In a decision handed down by U.S. District Judge Margaret Morrow, the judge declared, “Because the undisputed evidence demonstrates that Cameron independently created ‘Avatar’ and did not breach the Agreement, Morawski cannot demonstrate that he suffered damage as the result of misappropriation of his ideas or that he incurred costs in reliance on defendants’ promise.”
In his suit, Morawski alleged that after selling some artwork to Cameron in 1991 (the year the director released “Terminator 2: Judgment Day,” the sequel to his 1984 breakthrough hit), he discussed a script he had written called “Guardians of Eden,” about corporate interests battling indigenous tribes over the rights to the rainforest. According to Morawski, Cameron took an official meeting with him and Cameron insisted the artist sign a non-disclosure agreement about their talks over the project before he and his production company finally turned it down.
However, Cameron insisted in court that “Avatar” came entirely from his own imagination, and submitted a detailed sworn declaration, running forty-five pages, in which he reveals where he hatched up his ideas for the project (some formulated while writing screenplays for other movies), and even dropped a few hints about future episodes in the “Avatar” franchise.

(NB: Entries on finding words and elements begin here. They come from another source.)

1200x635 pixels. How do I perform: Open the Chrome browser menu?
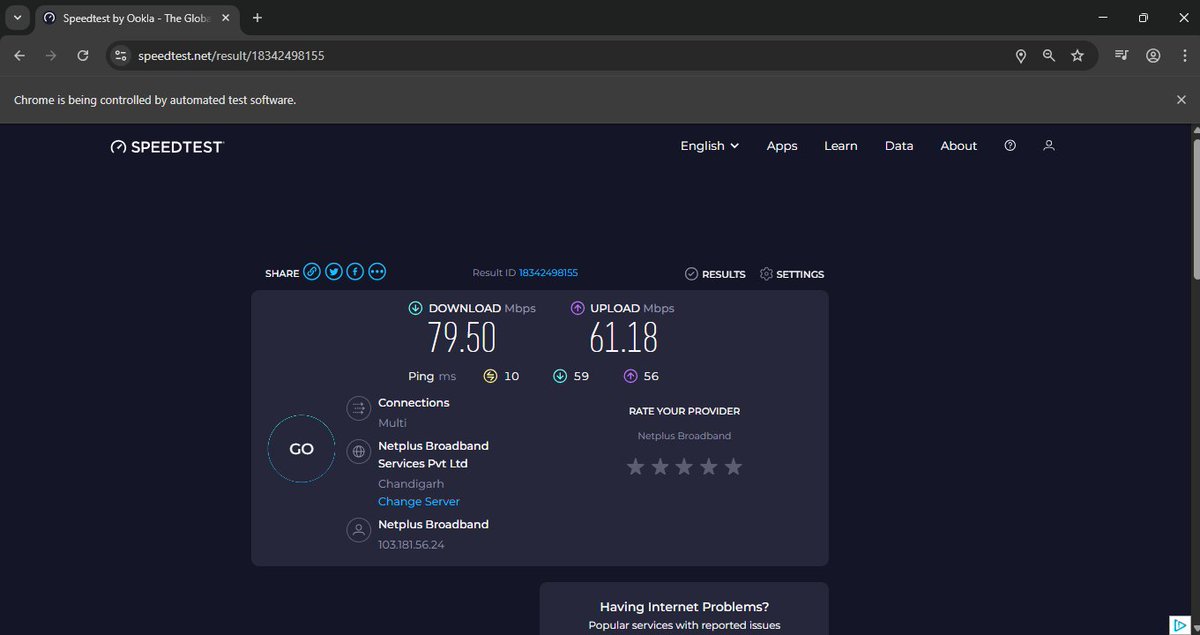pos(1184,55)
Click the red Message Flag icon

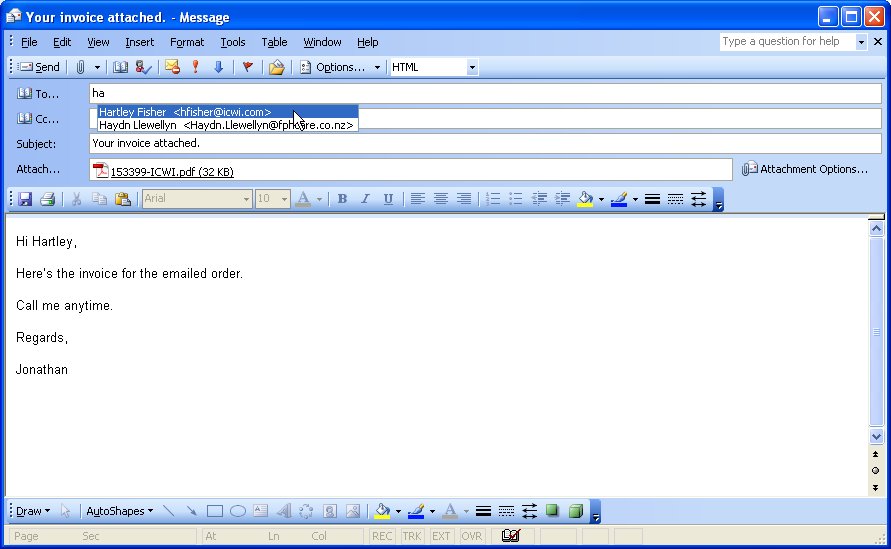(247, 67)
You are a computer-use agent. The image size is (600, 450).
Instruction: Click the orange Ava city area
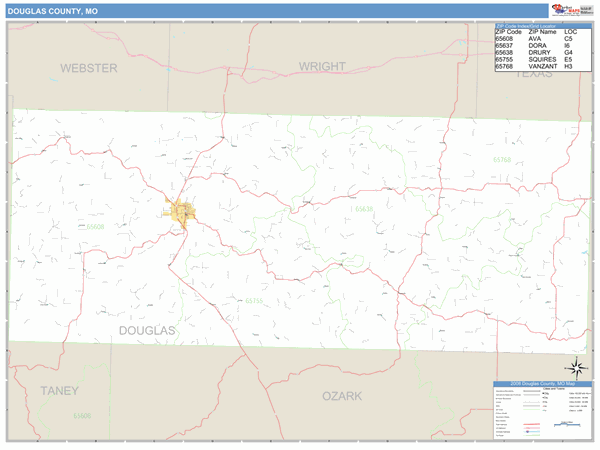pyautogui.click(x=182, y=213)
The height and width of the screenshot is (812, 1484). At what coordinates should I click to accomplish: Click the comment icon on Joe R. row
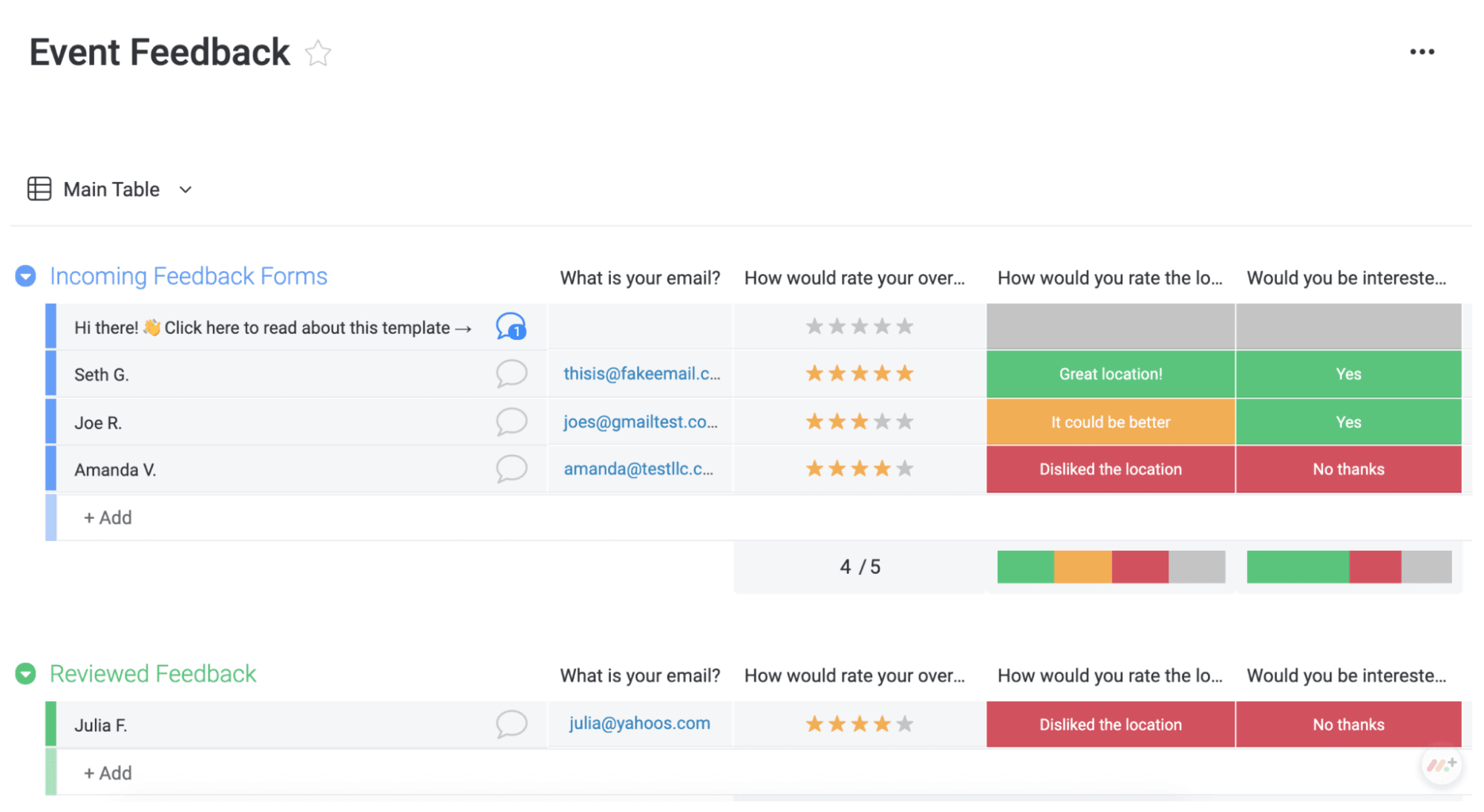[511, 421]
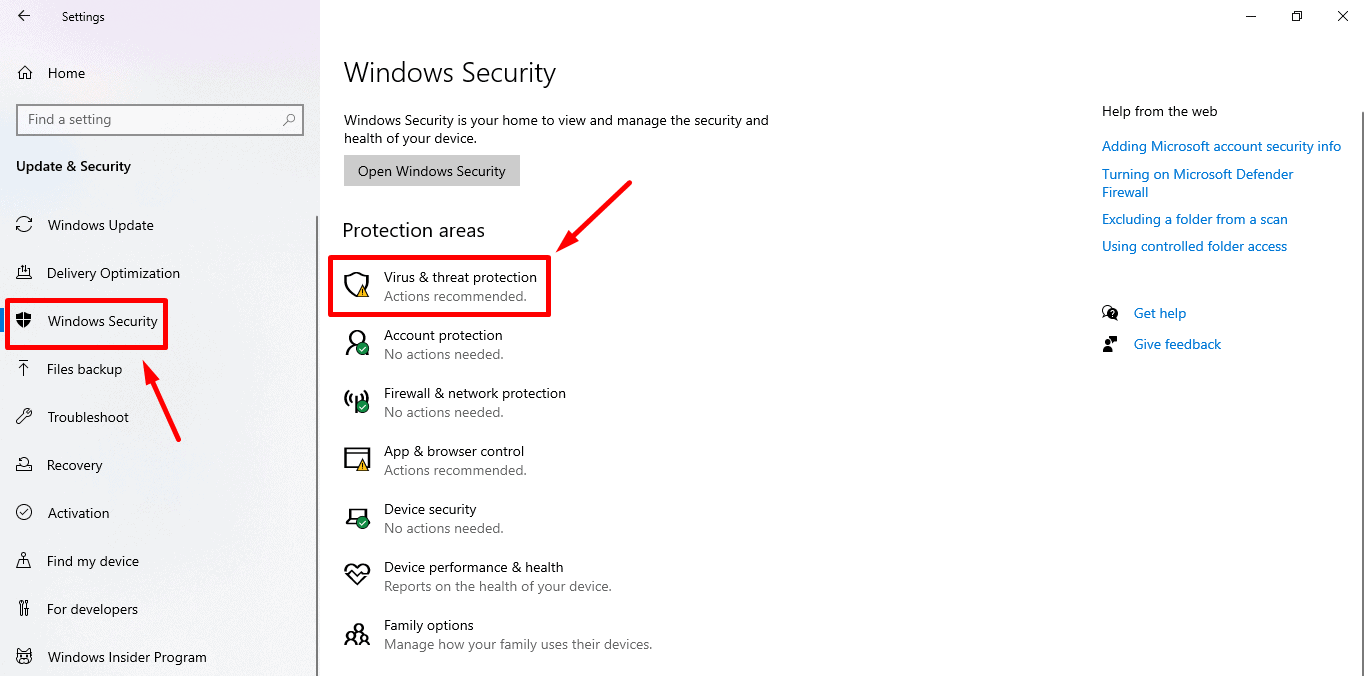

Morrow’s decision is a major victory for Cameron, and he released a statement, which read in part, “ ‘Avatar’ was my most personal film, drawing upon themes and concepts that I had been exploring for decades. I am grateful that the court saw through the blatant falsity of Mr. Morawski’s claim.” However, this isn’t the end of Cameron’s legal battle to defend his work and his good name – two other writers, Eric Ryder and Bryan Moore, have filed separate suits claiming “Avatar” lifted elements from their work. What was it that Steven Bach said, again? Oh, yeah … “People only sue hits.”